STATED PROBLEM. Please repeat the lines between the one containing "on the text" and the one containing "the filter button", inclusive, without changing anything.

EXTRACTED MATERIAL.
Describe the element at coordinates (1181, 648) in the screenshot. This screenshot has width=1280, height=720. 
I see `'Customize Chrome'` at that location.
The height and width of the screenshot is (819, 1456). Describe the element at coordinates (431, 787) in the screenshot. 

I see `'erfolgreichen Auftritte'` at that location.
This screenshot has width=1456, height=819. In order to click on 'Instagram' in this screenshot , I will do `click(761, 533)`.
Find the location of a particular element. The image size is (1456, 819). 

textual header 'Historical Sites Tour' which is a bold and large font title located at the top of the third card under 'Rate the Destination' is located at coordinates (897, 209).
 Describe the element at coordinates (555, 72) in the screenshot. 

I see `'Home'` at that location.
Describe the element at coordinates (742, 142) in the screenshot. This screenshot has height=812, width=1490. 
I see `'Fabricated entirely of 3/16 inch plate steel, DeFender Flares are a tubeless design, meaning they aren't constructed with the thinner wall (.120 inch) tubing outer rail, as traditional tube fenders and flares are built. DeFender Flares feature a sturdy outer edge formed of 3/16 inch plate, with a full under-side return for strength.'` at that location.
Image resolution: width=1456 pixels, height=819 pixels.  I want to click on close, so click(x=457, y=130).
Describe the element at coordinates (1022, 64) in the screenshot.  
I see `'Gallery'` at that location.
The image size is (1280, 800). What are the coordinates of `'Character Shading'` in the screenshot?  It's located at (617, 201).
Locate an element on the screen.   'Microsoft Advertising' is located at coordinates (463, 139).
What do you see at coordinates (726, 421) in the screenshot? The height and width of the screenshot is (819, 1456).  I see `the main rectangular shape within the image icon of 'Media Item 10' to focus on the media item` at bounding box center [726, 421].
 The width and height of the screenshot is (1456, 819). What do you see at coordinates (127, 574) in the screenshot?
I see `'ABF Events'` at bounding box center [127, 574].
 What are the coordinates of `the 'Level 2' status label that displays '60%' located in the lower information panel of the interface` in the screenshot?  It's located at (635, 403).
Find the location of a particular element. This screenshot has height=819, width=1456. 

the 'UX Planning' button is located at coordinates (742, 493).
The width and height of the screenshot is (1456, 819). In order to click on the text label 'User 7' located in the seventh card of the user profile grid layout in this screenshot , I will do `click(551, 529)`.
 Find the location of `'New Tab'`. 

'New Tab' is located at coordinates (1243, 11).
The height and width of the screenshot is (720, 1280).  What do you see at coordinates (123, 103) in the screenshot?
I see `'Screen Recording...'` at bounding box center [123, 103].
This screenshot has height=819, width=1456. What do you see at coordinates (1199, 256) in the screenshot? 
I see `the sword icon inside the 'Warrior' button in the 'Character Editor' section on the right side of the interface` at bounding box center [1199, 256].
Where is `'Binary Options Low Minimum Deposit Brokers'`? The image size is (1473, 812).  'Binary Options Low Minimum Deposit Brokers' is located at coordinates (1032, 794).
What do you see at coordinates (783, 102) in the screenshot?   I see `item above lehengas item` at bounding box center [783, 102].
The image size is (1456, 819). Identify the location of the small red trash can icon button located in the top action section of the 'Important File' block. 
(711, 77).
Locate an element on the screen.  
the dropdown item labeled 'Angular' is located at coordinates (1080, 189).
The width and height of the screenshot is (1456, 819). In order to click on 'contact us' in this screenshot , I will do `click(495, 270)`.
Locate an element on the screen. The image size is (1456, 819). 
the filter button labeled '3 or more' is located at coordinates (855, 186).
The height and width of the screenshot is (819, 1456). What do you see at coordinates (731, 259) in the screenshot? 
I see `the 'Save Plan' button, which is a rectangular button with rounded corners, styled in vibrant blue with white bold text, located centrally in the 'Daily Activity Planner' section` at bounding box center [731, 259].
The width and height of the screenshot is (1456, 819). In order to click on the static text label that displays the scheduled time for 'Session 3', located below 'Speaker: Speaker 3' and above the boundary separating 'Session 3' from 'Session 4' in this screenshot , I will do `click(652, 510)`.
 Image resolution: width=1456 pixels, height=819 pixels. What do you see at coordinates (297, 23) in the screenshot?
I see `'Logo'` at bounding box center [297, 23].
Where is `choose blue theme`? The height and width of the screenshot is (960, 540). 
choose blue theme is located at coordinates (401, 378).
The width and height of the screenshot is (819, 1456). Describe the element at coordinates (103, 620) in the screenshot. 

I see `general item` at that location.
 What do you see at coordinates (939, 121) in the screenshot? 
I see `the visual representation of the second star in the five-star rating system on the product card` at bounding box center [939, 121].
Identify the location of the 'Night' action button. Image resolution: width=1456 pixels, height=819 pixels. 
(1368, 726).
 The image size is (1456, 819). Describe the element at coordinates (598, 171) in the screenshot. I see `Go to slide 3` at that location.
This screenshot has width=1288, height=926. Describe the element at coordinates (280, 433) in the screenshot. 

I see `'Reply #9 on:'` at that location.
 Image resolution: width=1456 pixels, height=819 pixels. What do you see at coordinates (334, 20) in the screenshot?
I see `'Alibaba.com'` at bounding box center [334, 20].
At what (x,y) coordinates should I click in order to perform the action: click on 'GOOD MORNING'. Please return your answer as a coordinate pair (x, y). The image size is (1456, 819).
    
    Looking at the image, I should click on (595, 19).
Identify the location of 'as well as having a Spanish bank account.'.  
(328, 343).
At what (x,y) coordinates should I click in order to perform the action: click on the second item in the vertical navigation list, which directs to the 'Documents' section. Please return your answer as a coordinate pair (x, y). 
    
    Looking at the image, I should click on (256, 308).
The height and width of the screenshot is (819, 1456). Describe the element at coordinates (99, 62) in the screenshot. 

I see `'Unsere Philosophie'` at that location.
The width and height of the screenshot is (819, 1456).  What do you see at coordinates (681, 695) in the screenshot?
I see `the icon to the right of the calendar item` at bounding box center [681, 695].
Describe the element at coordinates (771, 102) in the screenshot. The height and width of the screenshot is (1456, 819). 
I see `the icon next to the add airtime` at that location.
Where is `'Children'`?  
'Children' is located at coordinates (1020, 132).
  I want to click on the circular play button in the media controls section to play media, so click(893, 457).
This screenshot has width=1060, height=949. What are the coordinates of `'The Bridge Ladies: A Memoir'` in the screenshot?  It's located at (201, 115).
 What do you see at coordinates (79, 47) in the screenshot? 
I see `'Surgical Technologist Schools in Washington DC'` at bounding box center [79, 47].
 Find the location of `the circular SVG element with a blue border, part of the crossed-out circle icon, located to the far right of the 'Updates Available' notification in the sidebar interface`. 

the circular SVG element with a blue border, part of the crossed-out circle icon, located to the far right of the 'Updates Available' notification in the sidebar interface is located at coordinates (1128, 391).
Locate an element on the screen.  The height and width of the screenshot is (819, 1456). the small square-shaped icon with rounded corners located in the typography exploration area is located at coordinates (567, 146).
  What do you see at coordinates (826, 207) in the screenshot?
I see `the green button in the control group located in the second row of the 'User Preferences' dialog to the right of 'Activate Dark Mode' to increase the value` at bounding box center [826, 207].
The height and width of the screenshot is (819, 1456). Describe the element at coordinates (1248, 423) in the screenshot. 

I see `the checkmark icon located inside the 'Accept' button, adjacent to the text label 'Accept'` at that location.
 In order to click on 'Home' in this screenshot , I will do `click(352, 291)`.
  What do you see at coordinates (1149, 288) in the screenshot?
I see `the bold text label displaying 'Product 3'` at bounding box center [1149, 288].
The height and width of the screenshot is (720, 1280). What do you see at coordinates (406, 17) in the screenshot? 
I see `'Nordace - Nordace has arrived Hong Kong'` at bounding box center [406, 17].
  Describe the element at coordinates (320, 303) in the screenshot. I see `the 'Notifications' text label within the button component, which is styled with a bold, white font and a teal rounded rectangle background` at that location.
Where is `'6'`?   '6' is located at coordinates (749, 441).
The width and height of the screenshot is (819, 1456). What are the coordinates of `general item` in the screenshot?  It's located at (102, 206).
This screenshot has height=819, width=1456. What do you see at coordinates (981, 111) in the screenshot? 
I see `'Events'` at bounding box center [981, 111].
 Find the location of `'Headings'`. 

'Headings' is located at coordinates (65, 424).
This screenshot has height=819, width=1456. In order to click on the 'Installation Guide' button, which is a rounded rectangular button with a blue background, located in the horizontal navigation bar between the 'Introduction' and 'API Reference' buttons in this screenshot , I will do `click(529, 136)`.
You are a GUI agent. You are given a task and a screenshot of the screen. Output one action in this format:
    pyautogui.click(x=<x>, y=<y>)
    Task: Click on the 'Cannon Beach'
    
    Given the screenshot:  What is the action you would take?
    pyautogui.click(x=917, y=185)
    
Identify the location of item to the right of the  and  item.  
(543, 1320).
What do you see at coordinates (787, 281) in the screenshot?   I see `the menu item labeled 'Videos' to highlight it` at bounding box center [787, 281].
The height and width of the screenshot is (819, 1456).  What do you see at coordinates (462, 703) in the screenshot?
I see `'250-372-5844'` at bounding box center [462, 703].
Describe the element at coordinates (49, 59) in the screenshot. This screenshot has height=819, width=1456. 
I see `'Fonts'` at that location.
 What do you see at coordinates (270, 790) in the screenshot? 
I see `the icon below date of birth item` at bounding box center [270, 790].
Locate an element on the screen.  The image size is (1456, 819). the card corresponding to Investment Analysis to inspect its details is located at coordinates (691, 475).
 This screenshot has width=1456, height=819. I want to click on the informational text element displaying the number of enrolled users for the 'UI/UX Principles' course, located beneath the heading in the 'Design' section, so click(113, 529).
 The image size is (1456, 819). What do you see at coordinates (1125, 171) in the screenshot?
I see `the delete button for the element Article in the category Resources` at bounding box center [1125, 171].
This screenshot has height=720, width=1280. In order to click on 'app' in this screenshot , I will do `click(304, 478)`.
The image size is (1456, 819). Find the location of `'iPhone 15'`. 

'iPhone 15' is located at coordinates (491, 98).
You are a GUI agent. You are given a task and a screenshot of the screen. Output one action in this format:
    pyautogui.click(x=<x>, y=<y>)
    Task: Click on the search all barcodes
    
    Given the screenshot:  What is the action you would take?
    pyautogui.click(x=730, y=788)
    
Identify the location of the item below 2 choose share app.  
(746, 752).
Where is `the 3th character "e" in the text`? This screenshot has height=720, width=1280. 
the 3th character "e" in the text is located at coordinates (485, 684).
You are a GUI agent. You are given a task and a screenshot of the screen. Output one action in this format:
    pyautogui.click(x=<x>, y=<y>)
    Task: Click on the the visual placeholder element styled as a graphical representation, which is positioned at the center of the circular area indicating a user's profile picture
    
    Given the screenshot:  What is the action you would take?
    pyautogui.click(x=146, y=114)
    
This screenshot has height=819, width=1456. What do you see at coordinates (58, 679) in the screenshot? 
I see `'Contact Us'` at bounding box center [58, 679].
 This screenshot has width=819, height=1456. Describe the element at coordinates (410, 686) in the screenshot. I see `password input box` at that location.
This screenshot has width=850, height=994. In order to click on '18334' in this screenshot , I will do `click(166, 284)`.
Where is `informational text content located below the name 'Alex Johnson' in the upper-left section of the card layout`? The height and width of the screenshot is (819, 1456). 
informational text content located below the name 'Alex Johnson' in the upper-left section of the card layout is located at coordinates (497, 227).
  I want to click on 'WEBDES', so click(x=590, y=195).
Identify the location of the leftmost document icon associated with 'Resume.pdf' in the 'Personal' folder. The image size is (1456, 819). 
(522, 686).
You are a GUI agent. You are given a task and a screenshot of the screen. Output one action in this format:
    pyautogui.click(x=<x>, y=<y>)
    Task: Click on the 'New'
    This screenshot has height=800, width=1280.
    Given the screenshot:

WRITTEN SOLUTION.
The width and height of the screenshot is (1456, 819). In order to click on the text label 'User 7' located in the seventh card of the user profile grid layout in this screenshot , I will do `click(551, 529)`.
 Find the location of `'New Tab'`. 

'New Tab' is located at coordinates (1243, 11).
The height and width of the screenshot is (720, 1280).  What do you see at coordinates (123, 103) in the screenshot?
I see `'Screen Recording...'` at bounding box center [123, 103].
This screenshot has height=819, width=1456. What do you see at coordinates (1199, 256) in the screenshot? 
I see `the sword icon inside the 'Warrior' button in the 'Character Editor' section on the right side of the interface` at bounding box center [1199, 256].
Where is `'Binary Options Low Minimum Deposit Brokers'`? The image size is (1473, 812).  'Binary Options Low Minimum Deposit Brokers' is located at coordinates (1032, 794).
What do you see at coordinates (783, 102) in the screenshot?   I see `item above lehengas item` at bounding box center [783, 102].
The image size is (1456, 819). Identify the location of the small red trash can icon button located in the top action section of the 'Important File' block. 
(711, 77).
Locate an element on the screen.  
the dropdown item labeled 'Angular' is located at coordinates (1080, 189).
The width and height of the screenshot is (1456, 819). In order to click on 'contact us' in this screenshot , I will do `click(495, 270)`.
Locate an element on the screen. The image size is (1456, 819). 
the filter button labeled '3 or more' is located at coordinates (855, 186).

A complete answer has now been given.